Yesterday afternoon, I started getting a lot of activity from one IP address. Although the user agent identified it as a web browser, it acted like a robot. It requested lots of files that were disconnected enough that it couldn’t be a user navigating through the site, and at a speed that couldn’t be a person. This really bugged me, so I looked up the address (part of what I do at work is run a server that contains information about IP addresses) and it was a company called “Cyveillance”, based in Arlnginton, VA. That’s a spooky name, and a spooky town, so I looked into it a little more. They sell some sort of internet data monitoring tool. Now, they are running a robot that doesn’t identify itself as such (presumably to hide from people the fact that they are doing so.) It violates the rules of robot etiquette, one by not ever requesting the robots.txt file to find out what to stay away from (presumably to hide the fact that this is a robot and because they don’t care what you say to not read) and two, by requesting a large number of documents in a very short time period. There was a strech of 5 minutes where it requested 35 documents. This ain’t cool.

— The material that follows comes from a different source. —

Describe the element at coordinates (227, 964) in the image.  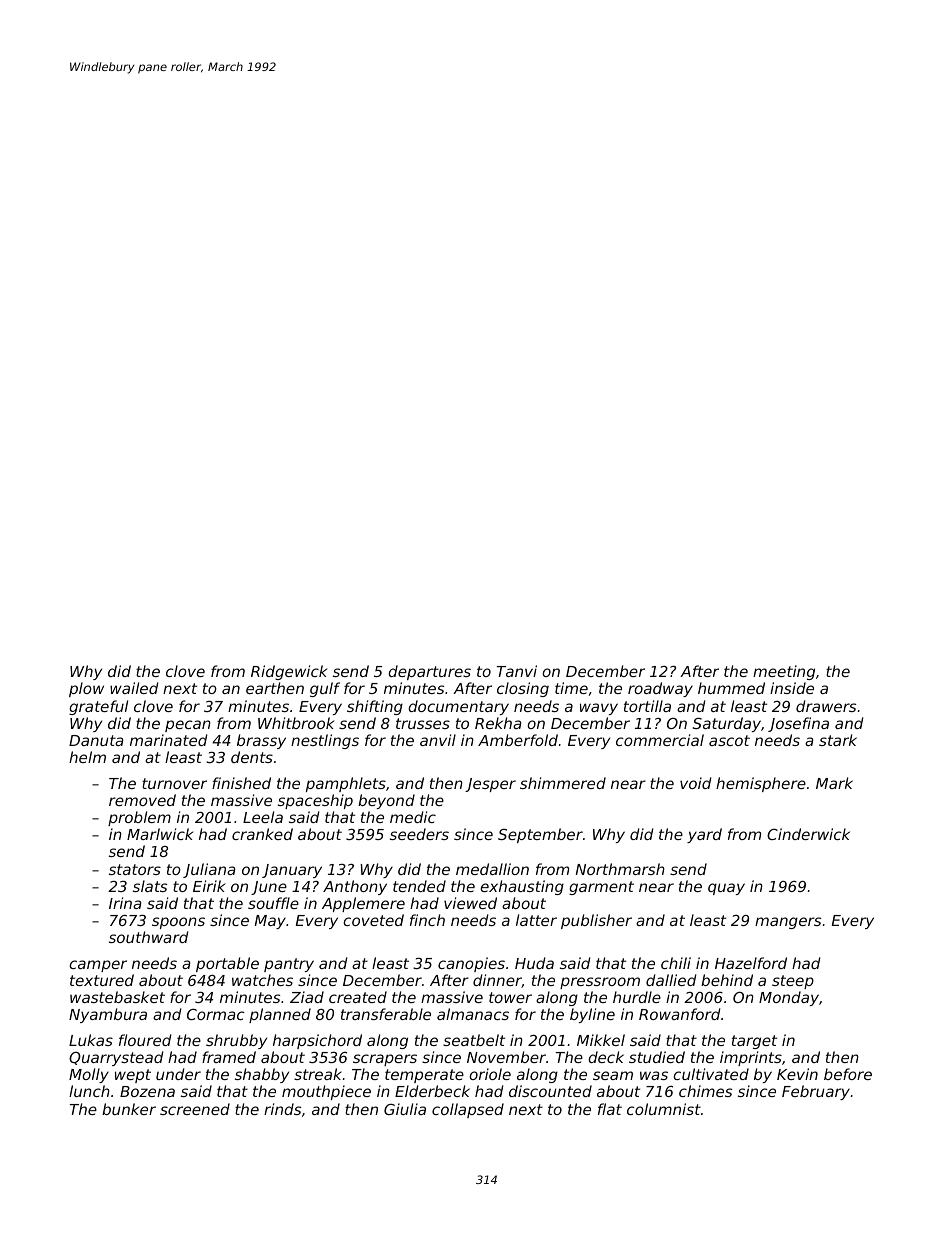
I see `portable` at that location.
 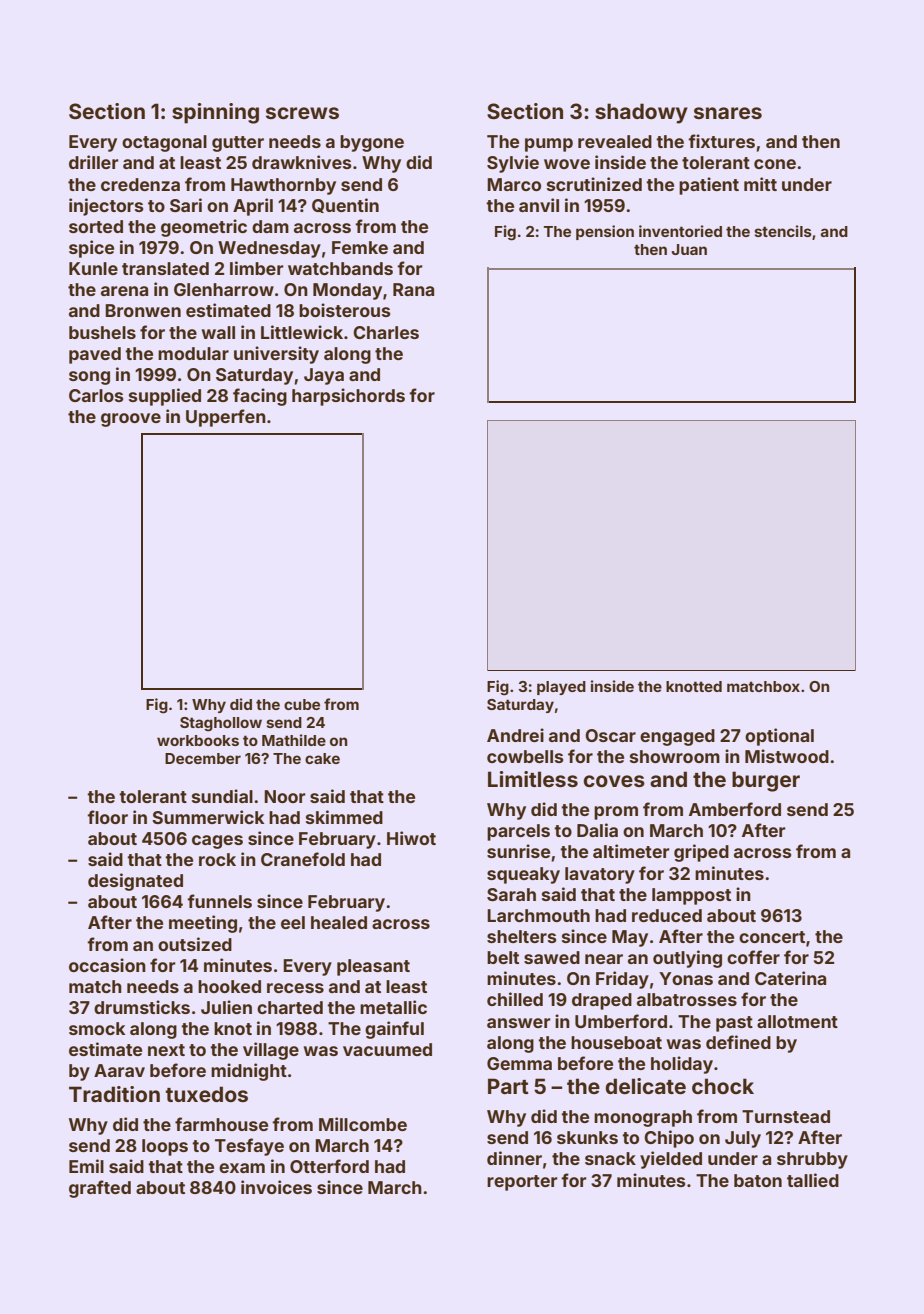 What do you see at coordinates (348, 397) in the image?
I see `harpsichords` at bounding box center [348, 397].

My first inclination was to e-mail them and complain, but my second thought was “fuck them.” So, what I did instead was to add this line to my .htaccess file for both the main directory and my cgi-bin:
Deny from 18.104.22.168/27
If you don’t want these guys’ poorly behaved robot hammering your servers, you might want to consider similar actions. I suppose that it is possible that rather than a robot, it was a pool of different people swarming my site in a coordinated fashion, but probably not and regardless, it’s odd and creepy.